Durante el Viernes Santo no se celebra la Santa Misa, este día recordamos que Jesús muere crucificado para librarnos de nuestros pecados y seamos llevados a la Gloria por su Resurrección.

Participemos en el Vía Crucis del día de hoy para acompañar a Jesús en su prisión, pasión y crucifixión. Primero haz una oración personal y ponte a la disposición de nuestro Señor Jesucristo, dile que lo acompañarás por el camino del dolor con el arrepentimiento de tus pecados y agradécele su ofrenda de amor por la salvación de nuestras almas.

Jesús es un inocente que fue condenado a muerte, a una muerte que estaba destinada para los más grandes criminales, ese mismo día fue abandonado por los suyos, humillado ante el juicio de Pilato, el interrogatorio de Herodes y la elección de la gente por Barrabás. Jesús está solo.

¿Cuántas veces hemos dejado solo a Jesús? Lo abandonamos en su calvario cada vez que nos sentimos con el derecho de juzgar al otro sin buscar la verdad y la justicia, cuando por nuestra soberbia no buscamos a Dios para pedir perdón. También lo negamos cuando lo excluimos de nuestra vida, cuando ponemos nuestro ‘Yo’ superior, antes que el bien de los demás.
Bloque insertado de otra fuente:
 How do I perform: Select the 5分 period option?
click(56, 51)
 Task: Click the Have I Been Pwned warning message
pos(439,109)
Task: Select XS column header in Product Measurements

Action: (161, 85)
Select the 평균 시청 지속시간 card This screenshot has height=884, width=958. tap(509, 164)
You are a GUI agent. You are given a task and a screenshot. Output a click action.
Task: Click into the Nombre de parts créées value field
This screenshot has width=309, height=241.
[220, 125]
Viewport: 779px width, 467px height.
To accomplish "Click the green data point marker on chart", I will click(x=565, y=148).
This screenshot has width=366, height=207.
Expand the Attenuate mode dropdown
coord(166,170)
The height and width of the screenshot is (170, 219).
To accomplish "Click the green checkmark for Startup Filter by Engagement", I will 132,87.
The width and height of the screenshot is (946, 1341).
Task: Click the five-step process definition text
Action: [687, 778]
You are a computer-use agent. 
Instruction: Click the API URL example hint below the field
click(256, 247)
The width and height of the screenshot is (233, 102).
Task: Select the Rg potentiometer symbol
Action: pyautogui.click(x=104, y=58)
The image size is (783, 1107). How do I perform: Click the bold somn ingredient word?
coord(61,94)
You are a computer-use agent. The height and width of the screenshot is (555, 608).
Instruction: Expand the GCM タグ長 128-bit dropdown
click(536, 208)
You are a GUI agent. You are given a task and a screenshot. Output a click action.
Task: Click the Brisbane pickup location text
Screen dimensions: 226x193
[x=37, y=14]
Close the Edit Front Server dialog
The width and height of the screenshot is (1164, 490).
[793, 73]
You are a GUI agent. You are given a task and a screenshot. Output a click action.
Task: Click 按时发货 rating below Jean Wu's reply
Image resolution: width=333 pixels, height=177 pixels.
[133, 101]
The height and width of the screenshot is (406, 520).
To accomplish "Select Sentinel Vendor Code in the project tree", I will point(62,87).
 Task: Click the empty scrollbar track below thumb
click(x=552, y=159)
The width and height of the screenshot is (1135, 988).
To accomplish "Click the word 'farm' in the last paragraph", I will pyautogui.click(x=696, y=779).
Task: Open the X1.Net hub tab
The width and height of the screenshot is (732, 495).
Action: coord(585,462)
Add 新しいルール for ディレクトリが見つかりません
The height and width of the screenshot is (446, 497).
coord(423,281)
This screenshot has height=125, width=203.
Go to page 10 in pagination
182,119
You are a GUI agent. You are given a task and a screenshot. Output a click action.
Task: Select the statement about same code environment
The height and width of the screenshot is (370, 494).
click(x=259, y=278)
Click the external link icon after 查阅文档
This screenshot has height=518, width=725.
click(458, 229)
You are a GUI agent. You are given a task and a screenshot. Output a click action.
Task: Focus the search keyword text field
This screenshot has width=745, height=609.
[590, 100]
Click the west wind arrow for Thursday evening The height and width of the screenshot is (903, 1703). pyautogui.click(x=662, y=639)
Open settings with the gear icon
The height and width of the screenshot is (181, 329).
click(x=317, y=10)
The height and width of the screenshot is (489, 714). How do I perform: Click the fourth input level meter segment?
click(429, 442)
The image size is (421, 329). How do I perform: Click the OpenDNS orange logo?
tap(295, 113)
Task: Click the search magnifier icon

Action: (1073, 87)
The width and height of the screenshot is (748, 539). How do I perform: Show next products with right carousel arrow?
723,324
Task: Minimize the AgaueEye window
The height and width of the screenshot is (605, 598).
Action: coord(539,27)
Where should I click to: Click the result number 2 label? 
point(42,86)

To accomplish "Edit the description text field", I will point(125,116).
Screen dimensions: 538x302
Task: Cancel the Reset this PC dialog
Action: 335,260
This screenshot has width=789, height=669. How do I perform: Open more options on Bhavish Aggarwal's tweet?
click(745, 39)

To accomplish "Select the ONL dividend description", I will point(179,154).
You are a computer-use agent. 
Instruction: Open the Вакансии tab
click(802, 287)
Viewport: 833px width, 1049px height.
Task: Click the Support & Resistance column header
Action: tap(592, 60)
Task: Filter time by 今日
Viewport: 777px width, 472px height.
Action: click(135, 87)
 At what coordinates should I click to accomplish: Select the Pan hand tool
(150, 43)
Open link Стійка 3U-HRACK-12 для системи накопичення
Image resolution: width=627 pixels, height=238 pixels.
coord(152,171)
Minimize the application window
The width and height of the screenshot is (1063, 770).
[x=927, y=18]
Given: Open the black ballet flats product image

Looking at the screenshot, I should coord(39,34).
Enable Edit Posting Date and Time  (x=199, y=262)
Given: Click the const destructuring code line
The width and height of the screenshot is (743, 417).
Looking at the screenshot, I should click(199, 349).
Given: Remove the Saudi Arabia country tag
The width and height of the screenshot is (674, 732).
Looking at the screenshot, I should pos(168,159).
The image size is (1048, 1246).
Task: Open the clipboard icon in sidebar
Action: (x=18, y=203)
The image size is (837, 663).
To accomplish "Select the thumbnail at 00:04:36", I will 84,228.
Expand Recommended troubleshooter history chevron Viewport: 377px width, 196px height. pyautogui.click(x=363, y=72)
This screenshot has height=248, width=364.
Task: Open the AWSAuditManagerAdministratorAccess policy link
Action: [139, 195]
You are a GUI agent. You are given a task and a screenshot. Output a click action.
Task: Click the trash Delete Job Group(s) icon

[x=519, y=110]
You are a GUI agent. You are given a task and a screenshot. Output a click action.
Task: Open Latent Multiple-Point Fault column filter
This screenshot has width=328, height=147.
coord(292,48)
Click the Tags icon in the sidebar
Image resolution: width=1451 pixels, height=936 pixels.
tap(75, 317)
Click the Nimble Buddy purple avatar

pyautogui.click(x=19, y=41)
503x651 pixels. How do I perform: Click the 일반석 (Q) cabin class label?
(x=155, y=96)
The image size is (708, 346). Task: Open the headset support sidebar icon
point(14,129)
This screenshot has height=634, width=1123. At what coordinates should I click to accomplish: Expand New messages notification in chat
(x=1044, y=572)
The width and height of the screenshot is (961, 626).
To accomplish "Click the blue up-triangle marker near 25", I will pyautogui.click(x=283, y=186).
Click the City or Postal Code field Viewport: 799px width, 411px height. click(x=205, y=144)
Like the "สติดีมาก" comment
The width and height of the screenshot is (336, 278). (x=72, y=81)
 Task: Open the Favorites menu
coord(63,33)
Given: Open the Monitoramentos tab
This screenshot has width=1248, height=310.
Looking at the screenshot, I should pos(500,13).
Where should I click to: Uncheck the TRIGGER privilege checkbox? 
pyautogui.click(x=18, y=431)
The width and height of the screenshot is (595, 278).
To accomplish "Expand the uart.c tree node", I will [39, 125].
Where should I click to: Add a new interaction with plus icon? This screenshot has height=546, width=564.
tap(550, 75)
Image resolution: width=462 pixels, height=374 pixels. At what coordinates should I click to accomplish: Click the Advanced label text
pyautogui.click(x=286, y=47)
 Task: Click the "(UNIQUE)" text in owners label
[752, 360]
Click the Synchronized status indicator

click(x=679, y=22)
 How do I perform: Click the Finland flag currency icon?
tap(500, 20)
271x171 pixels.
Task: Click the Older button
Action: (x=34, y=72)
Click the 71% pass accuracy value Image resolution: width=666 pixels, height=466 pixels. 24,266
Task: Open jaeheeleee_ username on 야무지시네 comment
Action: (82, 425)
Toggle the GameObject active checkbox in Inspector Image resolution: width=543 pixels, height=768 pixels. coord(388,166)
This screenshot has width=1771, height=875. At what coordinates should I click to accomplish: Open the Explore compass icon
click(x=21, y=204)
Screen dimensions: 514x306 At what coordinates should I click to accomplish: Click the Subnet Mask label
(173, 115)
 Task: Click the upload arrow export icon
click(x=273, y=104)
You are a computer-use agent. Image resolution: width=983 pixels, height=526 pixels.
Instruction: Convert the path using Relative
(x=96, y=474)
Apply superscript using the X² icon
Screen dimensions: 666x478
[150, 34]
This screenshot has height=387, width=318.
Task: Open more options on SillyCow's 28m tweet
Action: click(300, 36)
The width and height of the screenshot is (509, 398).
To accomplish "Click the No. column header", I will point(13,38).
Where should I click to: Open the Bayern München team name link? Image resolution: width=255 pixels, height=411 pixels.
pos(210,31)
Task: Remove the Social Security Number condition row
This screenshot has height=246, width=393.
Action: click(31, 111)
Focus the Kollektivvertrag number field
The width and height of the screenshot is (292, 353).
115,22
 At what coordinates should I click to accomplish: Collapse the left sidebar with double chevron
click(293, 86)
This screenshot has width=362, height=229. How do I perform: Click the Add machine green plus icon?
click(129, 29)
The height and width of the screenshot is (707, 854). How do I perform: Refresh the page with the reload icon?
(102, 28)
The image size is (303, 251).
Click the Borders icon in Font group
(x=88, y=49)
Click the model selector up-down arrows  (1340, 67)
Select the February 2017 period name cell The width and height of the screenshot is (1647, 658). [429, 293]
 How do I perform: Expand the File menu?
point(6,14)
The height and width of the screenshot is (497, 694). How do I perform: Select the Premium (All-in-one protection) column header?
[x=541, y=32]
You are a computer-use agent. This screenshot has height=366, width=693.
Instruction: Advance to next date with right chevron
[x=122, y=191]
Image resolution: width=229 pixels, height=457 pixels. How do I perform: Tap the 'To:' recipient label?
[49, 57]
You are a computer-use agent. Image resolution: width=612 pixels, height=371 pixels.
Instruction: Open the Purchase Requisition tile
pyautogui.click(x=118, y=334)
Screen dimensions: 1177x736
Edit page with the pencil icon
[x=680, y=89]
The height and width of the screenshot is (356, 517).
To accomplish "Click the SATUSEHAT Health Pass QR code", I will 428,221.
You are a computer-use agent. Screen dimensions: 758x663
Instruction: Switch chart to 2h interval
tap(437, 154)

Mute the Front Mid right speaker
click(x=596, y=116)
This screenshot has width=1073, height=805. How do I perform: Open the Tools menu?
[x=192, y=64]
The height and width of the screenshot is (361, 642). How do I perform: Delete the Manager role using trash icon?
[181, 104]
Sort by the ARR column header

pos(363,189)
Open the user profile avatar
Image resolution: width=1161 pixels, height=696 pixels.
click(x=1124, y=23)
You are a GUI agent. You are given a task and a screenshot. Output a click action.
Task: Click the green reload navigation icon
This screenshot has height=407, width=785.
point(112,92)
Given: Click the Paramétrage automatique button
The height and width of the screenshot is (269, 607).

Jesús carga su Cruz, carga los pecados y problemas del mundo, con el dolor del hombre que sufre las miserias de la indiferencia y la injusticia, con el temor profundo de quiénes sufren persecución y muerte a causa de su fe, de su sexo, de su raza, edad y cualquier otra característica que lo haga distinto al resto de los demás. Jesús carga con el sufrimiento de la humanidad, con el individualismo que asesina a los niños dentro del vientre materno, con el egoísmo que cosifica a los hijos como productos, con la avaricia que mercantiliza la dignidad de los jóvenes con el placer de las drogas, la lujuria y la autosuficiencia, carga con los traumas de las víctimas de la trata de personas y con la angustia de los migrantes y hambrientos.

Jesús cae por primera, segunda y tercera vez, siente dolor como los hombres de carne y hueso. El hijo de Dios se encuentra entre nosotros, lo encontramos en el rostro del desahuciado, en la enfermedad que oprime nuestros cuerpos, en la debilidad de aquellos que sufren limitaciones físicas y dependen de los demás para seguir adelante. Jesús nos acompaña en nuestra realidad como hombres.

Ayudemos a Jesús a levantar la Cruz como el Cirineo, porque el Señor nos llama a seguirlo para ir a su encuentro. Su sacrificio es muestra de su amor perfectísimo. No lo abandones, acéptalo como el salvador de tu alma. Ruega por su dolorosa pasión y ruega por la misericordia de Dios hacia el mundo entero.